Valerie Belin’s photographs question identity, the mannequin as a signifier of meaning, and the picture plane as a vessel of conceptual thought. These concepts are displayed throughout the evolution of her major series. 

What is this abstract creation? What does it signify? Belin’s work is an amalgamation of contemporary ideas.

The abstract use of the human figure perfectly contrasts and questions the omnipresent imagery of our bodies posted on social media. In some ways, they predate the constructed realities of social media. In social platforms where users post not what “is” but what they want to be perceived as. These events ultimately becoming the performance of persona.

Valerie Belin’s Super Models series has an eerie and close relationship to the world of mass consumption, digital communication, and disembodied social interaction.

Photographs have altered public consciousness and influenced humanity throughout history. Photographic images have displayed the medium’s power to shape or at least comment on society. Apparent in the endless array of images and signs that predominate contemporary culture, Belin’s work is a significant example of art that questions the validity and complexity of its representations. 

In the extreme of these altered projections, renowned photographic historian and critic Vicki Goldberg has noted:

“Photographs sign cruel pacts with youth and beauty and publicity. Lainie Kazan, the singer, and actress told a television interviewer in 1986 that she did not go out of the house for seven years because she could not live up to her airbrushed and retouched portraits. “I went to bed in 1969 and didn’t get up until 1976… I would not come out until I looked like my photograph.”
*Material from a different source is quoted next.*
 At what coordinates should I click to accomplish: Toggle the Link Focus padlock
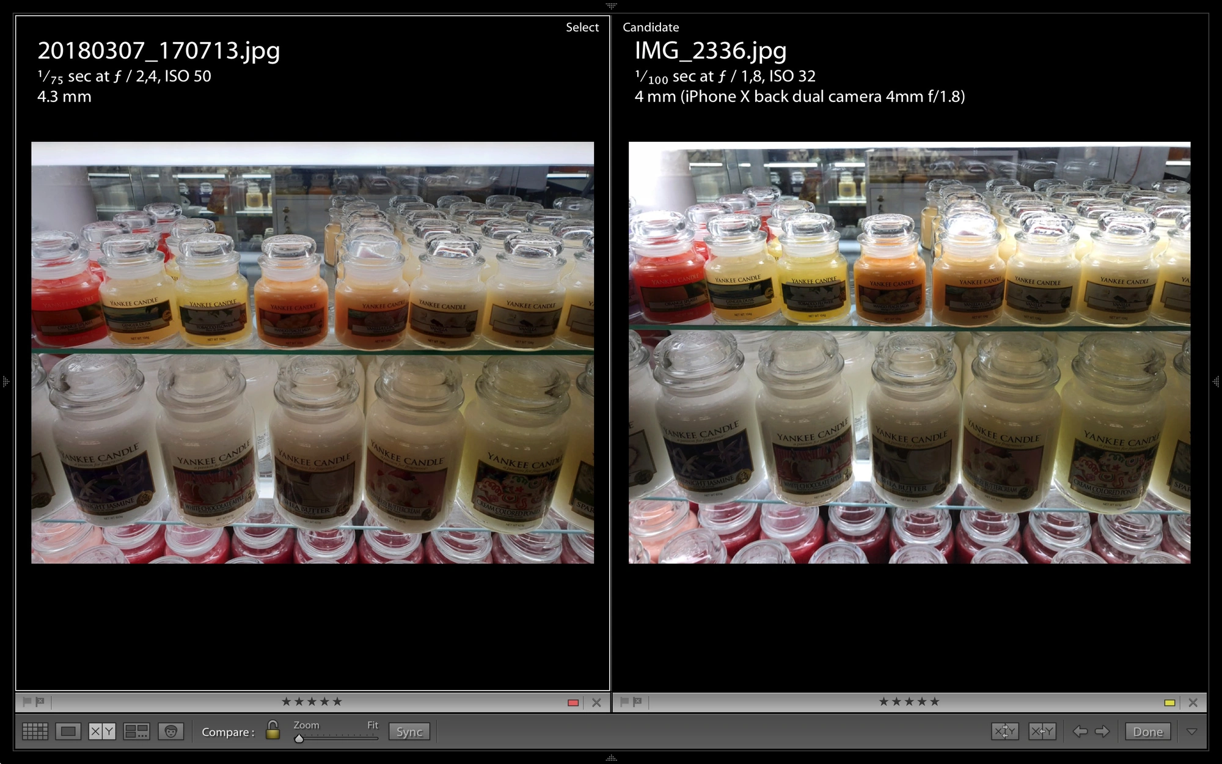pos(273,730)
The Super Models, (Ishtar and Saffron,) are resplendent in form and color and kaleidoscopic in their suggestions of possibilities. In conclusion, they become dynamic compositions moving out of the picture plane. The digital photographs are akin to looking at nature through a macro lens in which reality becomes distorted and unfamiliar. 

In a time when contemporary art has infinitely explored the myriad uses of the photographic medium, Valerie Belin’s work posits as an original and distinctive aesthetic.